In a landmark decision on June 3, 2019, the Supreme Court held that the Department of Health and Human Services (HHS) was required to engage in notice and comment rulemaking before publishing methodology (Medicare Fractions) that affected the Medicare reimbursement amounts owed to hospitals that serve a significantly disproportionate number of low income patients. And, the implications of the decision are much broader than that. The decision is Azar v. Allina Health Servs., No. 17-1484, 587 U.S. __, 2019 WL 2331304 (2019).

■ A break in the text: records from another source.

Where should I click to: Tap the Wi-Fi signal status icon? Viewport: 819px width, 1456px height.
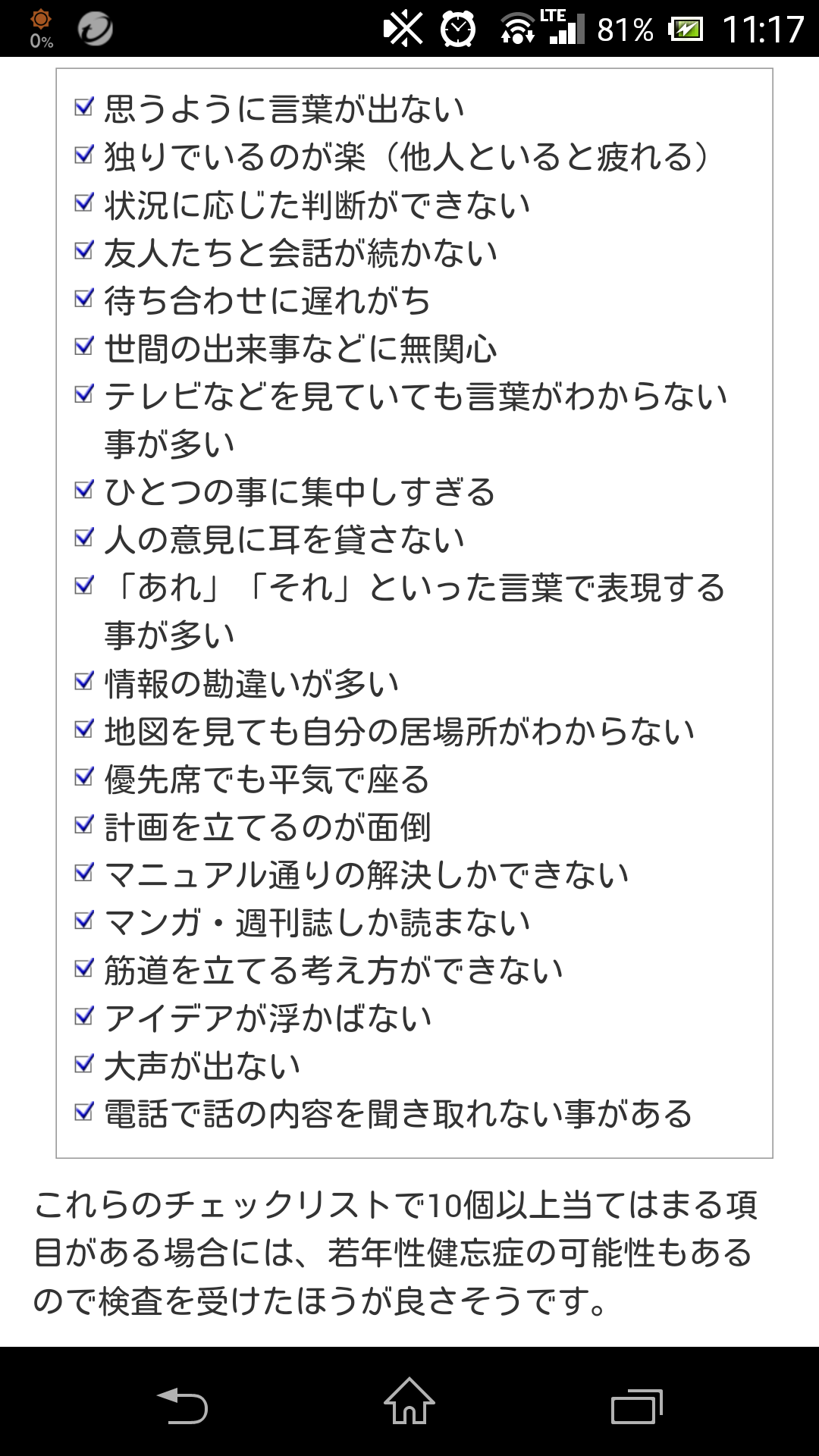[518, 29]
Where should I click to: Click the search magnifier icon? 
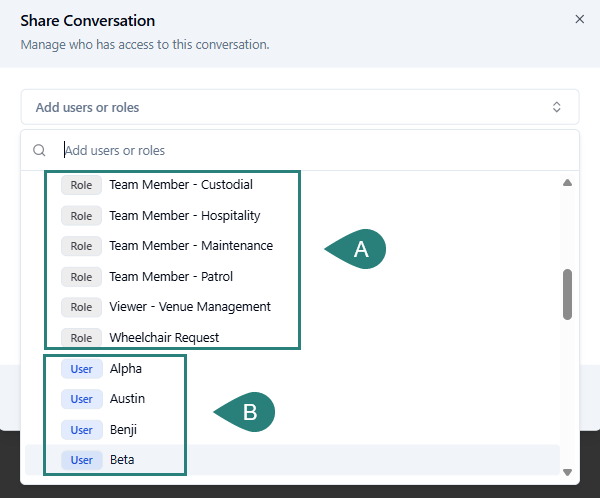pyautogui.click(x=40, y=150)
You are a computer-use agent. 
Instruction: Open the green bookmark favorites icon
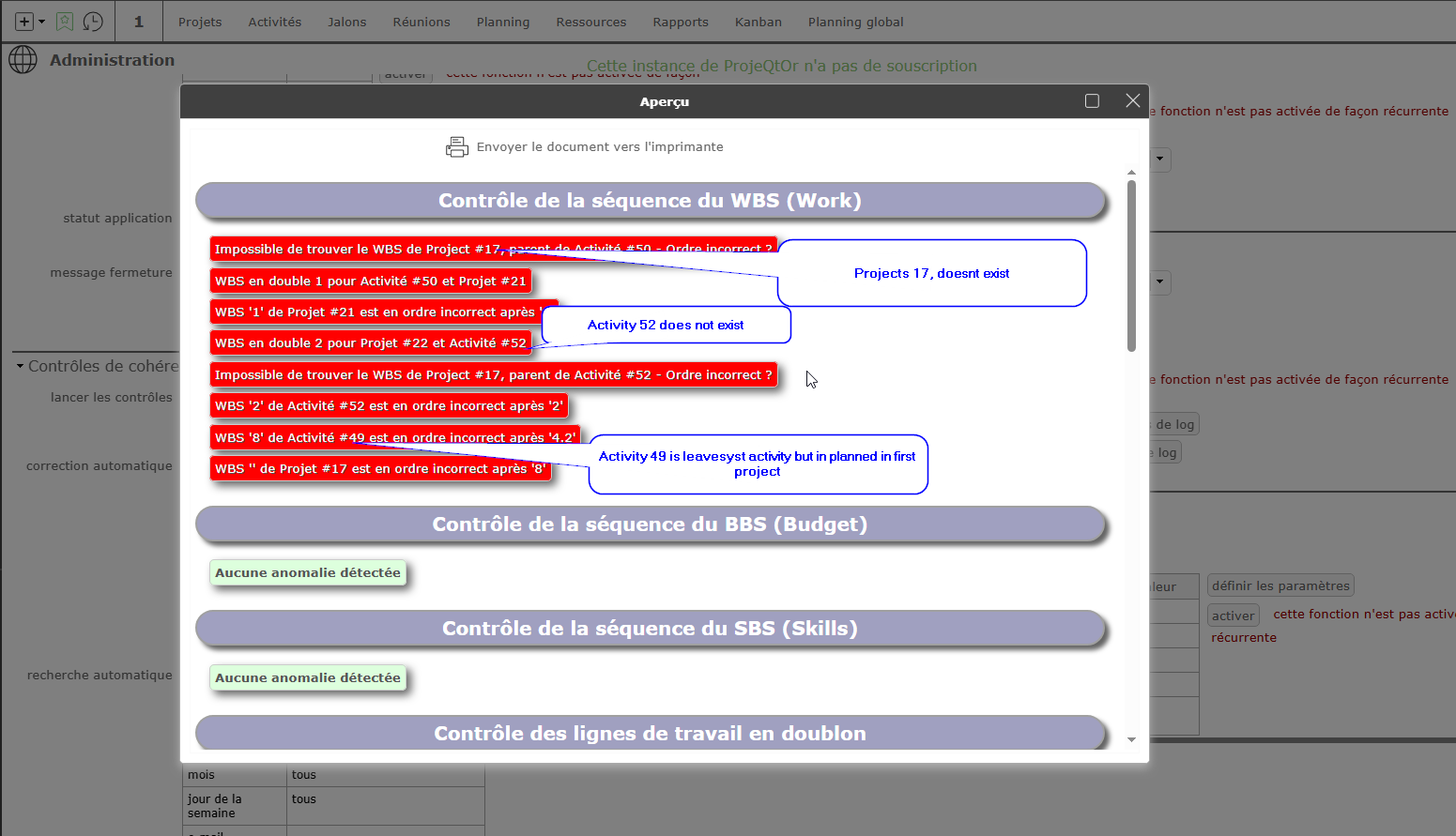64,21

In 2014, HHS published an instruction as to the Medicare Fractions to be used in calculating adjustments paid to hospitals that served a disproportionate number of low income patients for fiscal year 2012. At the top of the spreadsheet containing those fractions, HHS noted that it had included Medicare Part C (Medicare Advantage) days in the Medicare Fractions – a practice that had not undergone notice and comment rulemaking and that reduced payments to hospitals. In Allina, the Supreme Court held that HHS could not use the 2014 instruction to place Part C days in hospitals’ Medicare Fractions because the instruction had not undergone notice and comment rulemaking.
The analysis of whether an agency is required to undergo notice and comment rulemaking is different depending whether the applicable standard is that set forth in the Administrative Procedure Act (APA) (applicable to many agencies but not to public benefit programs like Medicare), or the Medicare Statute (applicable to Medicare rules and policies). The APA requires notice and comment rulemaking for “substantive rules,” whereas the Medicare Statute requires notice and comment rulemaking for “substantive legal standards.” In Allina, the Supreme Court held that “substantive rules” are not the same as “substantive legal standards.”
In Allina, the Supreme Court chose not to disturb the D.C. Circuit’s holding that an HHS standard must undergo notice and comment rulemaking if it requires Medicare Administrative Contractors (fka fiscal intermediaries) to apply a new or different standard that impacts a hospital’s right to receive payment from the Medicare program. This holding provides hospitals and their representatives new legal arguments against reimbursement policies implemented without notice and comment rulemaking, and requires HHS to give affected parties advance notice of potential changes in the law and an opportunity to be heard on those changes. The U.S. District Court for D.C. – where the vast majority of challenges to Medicare rules and policies are brought – is bound by the D.C. Circuit’s holding. Other jurisdictions may be inclined to follow suit.